**** DATA PROVIDED ****

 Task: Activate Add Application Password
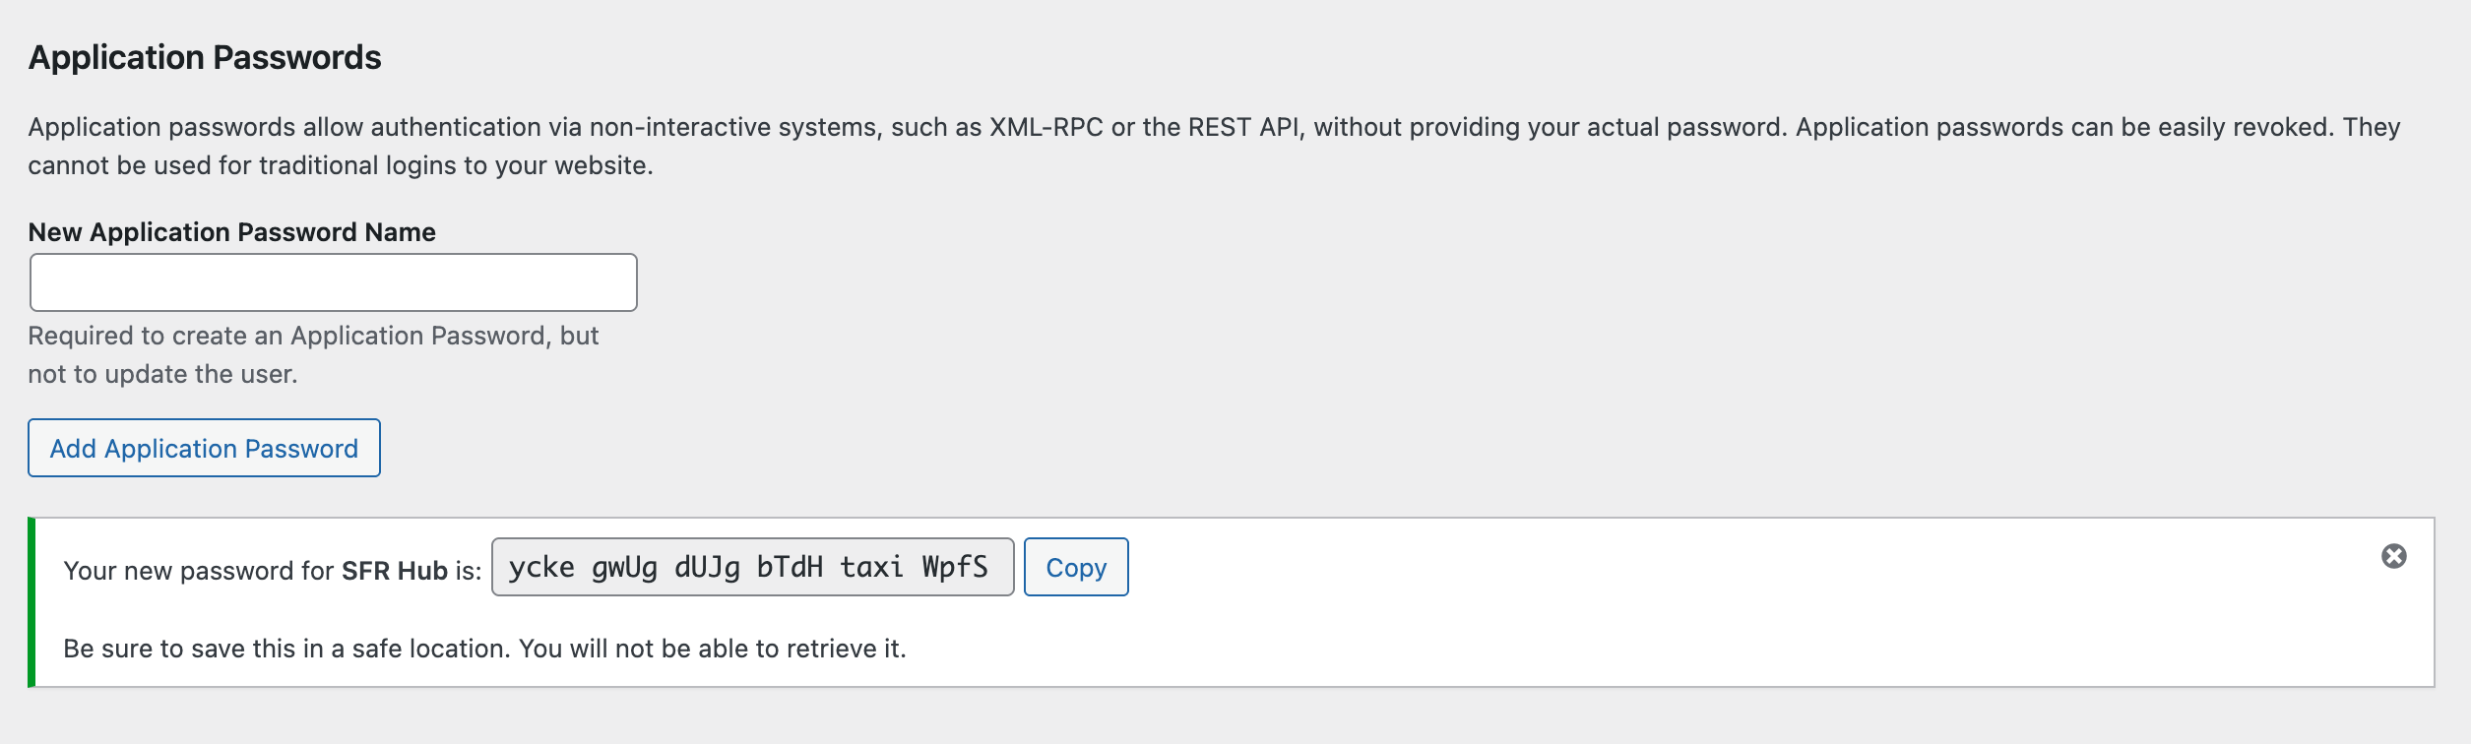coord(203,448)
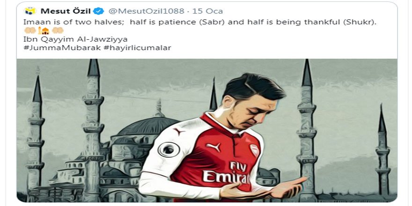This screenshot has width=412, height=206.
Task: Click the blue verified badge
Action: tap(99, 11)
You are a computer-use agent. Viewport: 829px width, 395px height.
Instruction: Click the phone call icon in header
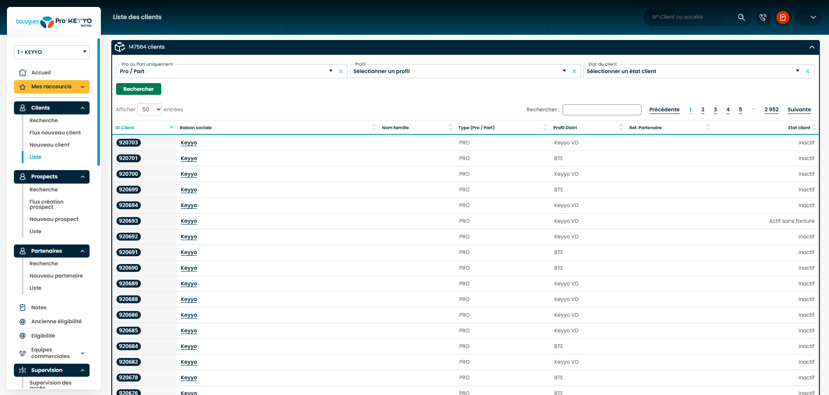pyautogui.click(x=762, y=17)
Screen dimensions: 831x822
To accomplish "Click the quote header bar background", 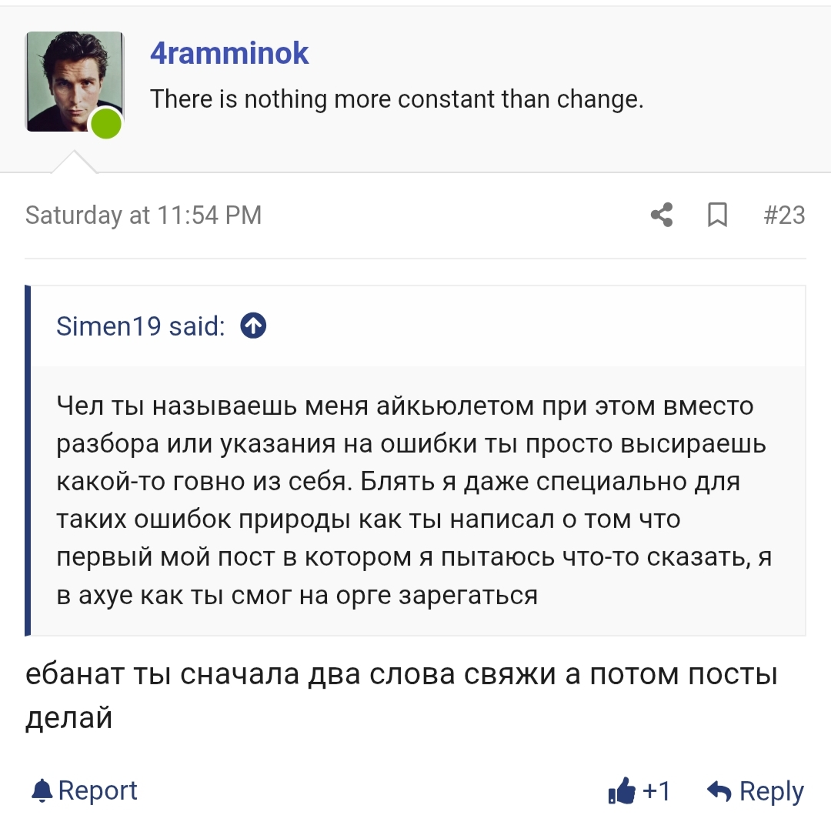I will click(418, 326).
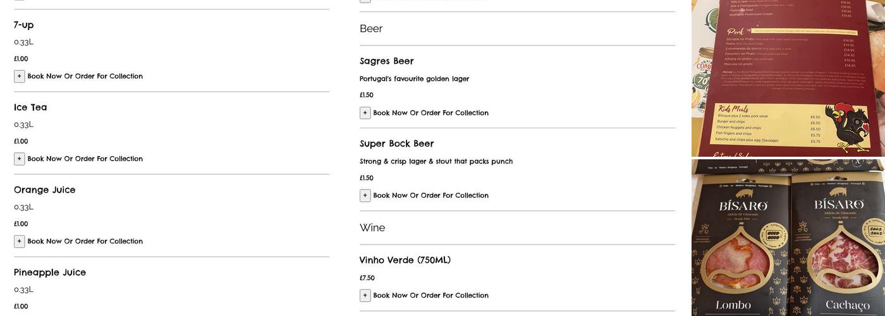This screenshot has height=316, width=885.
Task: Order Sagres Beer via Book Now link
Action: [x=430, y=113]
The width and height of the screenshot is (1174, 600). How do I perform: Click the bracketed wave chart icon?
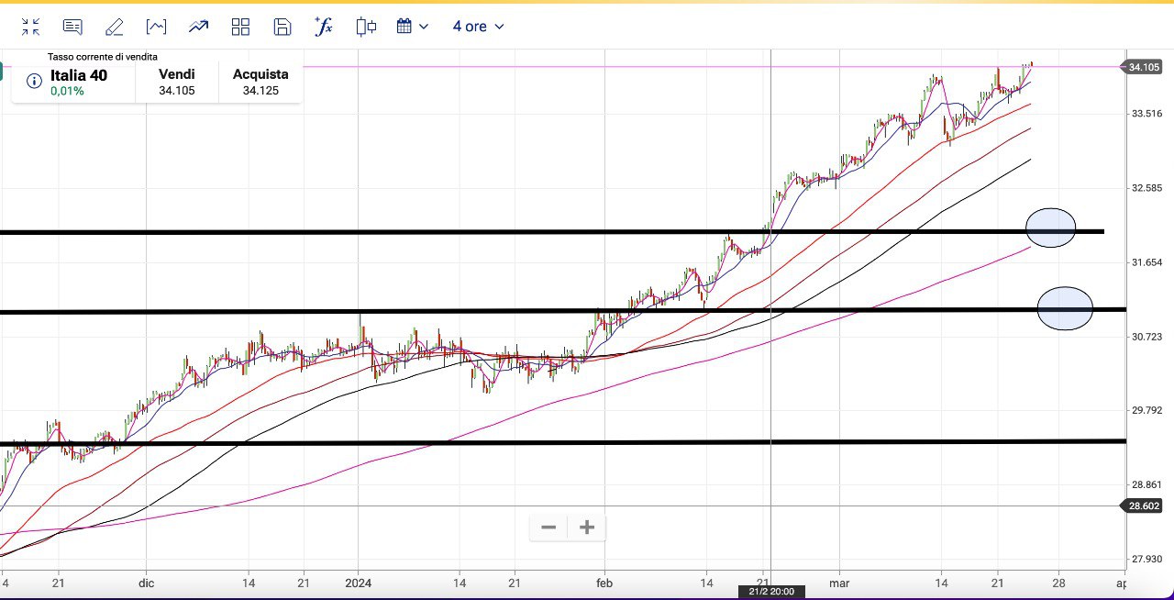pos(157,27)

****

* **OBJECTIVE**
Count the lines in the material above that contain the string "Task", and give only that number.

* **FINAL ANSWER**
3